Telles sont les différences les plus remarquables, celles qui ressortent le plus dans les documens recueillis depuis plusieurs années. Si elles s’opposent à un jugement trop absolu, trop uniforme, elles permettent néanmoins de grouper certaines industries et de constater certains résultats. Dans les établissemens métallurgiques et dans les verreries et les cristalleries, la situation des ouvriers est satisfaisante. La construction des chemins de fer active le mouvement de nos forges. Nos verreries éprouvent bien de temps en temps des ralentissemens fâcheux, jamais cependant elles n’ont à déplorer les perturbations désolantes dont d’autres industries ont été frappées. Nos grands établissemens de cristallerie sont des modèles d’une nonne organisation intérieure.

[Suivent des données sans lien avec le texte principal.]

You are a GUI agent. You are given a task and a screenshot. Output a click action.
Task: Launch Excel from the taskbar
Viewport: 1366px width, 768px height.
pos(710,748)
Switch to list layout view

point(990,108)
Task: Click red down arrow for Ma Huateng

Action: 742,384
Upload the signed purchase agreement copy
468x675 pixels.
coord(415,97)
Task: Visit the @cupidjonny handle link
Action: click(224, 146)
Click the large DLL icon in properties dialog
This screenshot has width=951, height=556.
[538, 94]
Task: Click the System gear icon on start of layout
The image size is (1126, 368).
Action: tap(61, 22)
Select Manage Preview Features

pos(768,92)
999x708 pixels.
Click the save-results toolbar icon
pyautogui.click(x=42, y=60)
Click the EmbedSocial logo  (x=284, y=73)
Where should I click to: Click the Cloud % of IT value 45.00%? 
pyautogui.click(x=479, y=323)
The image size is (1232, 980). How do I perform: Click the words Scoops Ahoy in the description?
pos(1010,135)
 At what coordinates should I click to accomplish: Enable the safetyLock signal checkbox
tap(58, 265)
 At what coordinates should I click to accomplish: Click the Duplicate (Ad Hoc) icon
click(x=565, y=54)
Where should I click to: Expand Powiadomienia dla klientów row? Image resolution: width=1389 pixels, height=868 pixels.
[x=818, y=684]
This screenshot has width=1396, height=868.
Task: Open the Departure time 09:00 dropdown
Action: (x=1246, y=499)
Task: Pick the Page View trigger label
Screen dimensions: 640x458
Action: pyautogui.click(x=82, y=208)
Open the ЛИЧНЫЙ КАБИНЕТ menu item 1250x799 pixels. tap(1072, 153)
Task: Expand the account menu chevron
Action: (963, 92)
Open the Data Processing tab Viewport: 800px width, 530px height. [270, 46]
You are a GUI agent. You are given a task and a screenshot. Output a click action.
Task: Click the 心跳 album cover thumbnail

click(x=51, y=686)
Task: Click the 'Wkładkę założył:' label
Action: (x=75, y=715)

Dans l’industrie manufacturière même, où le domaine de la misère est encore si étendu, d’heureuses modifications se sont opérées sur plusieurs points depuis vingt-cinq ans. Le bien, il est vrai, n’est pas général, mais les adversaires de la liberté le méconnaissent, même quand il existe. Sur certaines places, l’état moral et l’état physique des travailleurs se sont incontestablement améliorés. Les tisseurs de soie à Lyon, par exemple, se relèvent peu à peu de leur ancienne situation, dont l’abrutissement était devenu proverbial ; ils ont de meilleures habitudes, une vie plus régulière. L’industrie de la laine présente aussi, en divers endroits, des changemens favorables. Plusieurs grandes fabriques de draps à Sedan, à Elbeuf et ailleurs se distinguent par une excellente discipline et un bon vouloir éclairé à l’égard du travailleur. L’industrie du coton est la moins bien partagée. Le tisserand demeure exposé au dénuement, aux vices, aux souffrances qu’ont tristement signalés déjà les patientes recherches de M. Villermé.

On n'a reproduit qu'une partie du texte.